Full list of opcodes affected by this issue:

v_bcnt_u32_b32
v_bfm_b32
v_cvt_pk_i16_i32
v_cvt_pk_u16_u32
v_cvt_pkaccum_u8_f32
v_cvt_pknorm_i16_f32
v_cvt_pknorm_u16_f32
v_cvt_pkrtz_f16_f32
v_ldexp_f32
v_mbcnt_hi_u32_b32
v_mbcnt_lo_u32_b32

See Bug 32936: https://bugs.llvm.org//show_bug.cgi?id=32936

Diff Detail

Repository
rL LLVM

Event Timeline

dp created this revision.May 12 2017, 4:22 AM
dp retitled this revision from Corrected several VI opcodes to avoid printing _e64 to [AMDGPU] [mc] Corrected several VI opcodes to avoid printing _e64.May 12 2017, 4:23 AM
dp edited the summary of this revision. (Show Details)May 12 2017, 4:44 AM
artem.tamazov edited edge metadata.May 12 2017, 4:51 AM

Generally, looks good.
A subtle detail: I am thinking the we shall ensure compatibility between ISA generations as much as possible.
Let's consider the following use case:

  1. We have valid CI ISA with VOP3 instructions.
  2. Disassembly for CI yields text with _e64 suffixes.
  3. The text should be assembled for VI without need to remove _e64 suffix.

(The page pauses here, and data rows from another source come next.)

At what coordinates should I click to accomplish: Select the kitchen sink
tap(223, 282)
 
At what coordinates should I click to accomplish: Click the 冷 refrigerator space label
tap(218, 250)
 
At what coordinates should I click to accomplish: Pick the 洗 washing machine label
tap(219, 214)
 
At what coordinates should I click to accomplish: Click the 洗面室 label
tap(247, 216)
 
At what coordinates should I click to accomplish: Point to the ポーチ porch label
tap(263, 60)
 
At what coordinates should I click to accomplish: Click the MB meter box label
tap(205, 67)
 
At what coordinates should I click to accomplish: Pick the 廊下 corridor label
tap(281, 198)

Similar use case: disassembled CI ISA with VOP2 (with _e32) should not be assembled for VI.

Please check.

dp added a comment.EditedMay 12 2017, 5:08 AM

Generally, looks good.
A subtle detail: I am thinking the we shall ensure compatibility between ISA generations as much as possible.
Let's consider the following use case:

  1. We have valid CI ISA with VOP3 instructions.
  2. Disassembly for CI yields text with _e64 suffixes.
  3. The text should be assembled for VI without need to remove _e64 suffix.

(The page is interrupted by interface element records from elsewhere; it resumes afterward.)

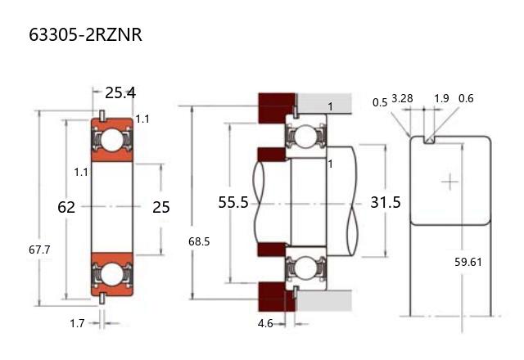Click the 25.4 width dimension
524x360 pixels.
coord(120,92)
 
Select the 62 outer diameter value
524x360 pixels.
coord(66,207)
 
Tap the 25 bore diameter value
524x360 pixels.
coord(161,207)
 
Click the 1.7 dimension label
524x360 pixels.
coord(77,323)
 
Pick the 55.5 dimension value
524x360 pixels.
coord(233,202)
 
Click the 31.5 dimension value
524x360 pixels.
coord(386,202)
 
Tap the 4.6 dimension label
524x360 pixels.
coord(265,324)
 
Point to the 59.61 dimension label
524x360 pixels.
coord(469,262)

Similar use case: disassembled CI ISA with VOP2 (with _e32) should not be assembled for VI.

Please check.

This is how current implementation works.
'_e32' and '_e64' suffices are allowed for opcodes which have only one encoding, provided that there is no conflict between specified and actual encoding size.

Examples:

v_bfm_b32 v5, s1, v2          // ok on SI,VI
v_bfm_b32_e32 v5, s1, v2  // ok on SI, error on VI
v_bfm_b32_e64 v5, s1, v2  // ok on SI,VI
artem.tamazov added inline comments.May 12 2017, 5:23 AM
test/CodeGen/AMDGPU/constant-fold-mi-operands.ll
28 ↗(On Diff #98746)

WRT all changes in CodeGen tests:
Is there is a way to indicate "_e64 or nothing" in tests? I think that would minimize changes and copypasting.

dp added inline comments.May 12 2017, 7:39 AM
test/CodeGen/AMDGPU/constant-fold-mi-operands.ll
28 ↗(On Diff #98746)

Looks like FileCheck supports only a subset of regular expressions.

Empty expressions are not allowed:

v_mbcnt_lo_u32{{_e64|}}           // syntax error: empty subexpression

It is possible to specify a blank or a metasymbol like \b (word boundary) but it does not work as expected:

v_mbcnt_lo_u32{{_e64| }}           // does not match with v_mbcnt_lo_u32 for some reason
v_mbcnt_lo_u32{{_e64|.}}           // does not work either

The following pattern works but it looks ugly:

v_mbcnt_lo{{_u32_e64|_u32}}           // works

Any ideas?

artem.tamazov added inline comments.May 12 2017, 8:14 AM
test/CodeGen/AMDGPU/constant-fold-mi-operands.ll
28 ↗(On Diff #98746)

{{...}} can contain any regexp, so could you try this:

v_mbcnt_lo_u32{{(?:_e64)?}}
dp updated this revision to Diff 98795.May 12 2017, 10:21 AM

Updated as suggested by Artem to minimize changes in CodeGen tests.
Unfortunately, {{(...)?}} does not work in many cases so I had to use {{(...)*}}

artem.tamazov accepted this revision.May 15 2017, 5:12 AM

Thanks, good!

This revision is now accepted and ready to land.May 15 2017, 5:12 AM
This revision was automatically updated to reflect the committed changes.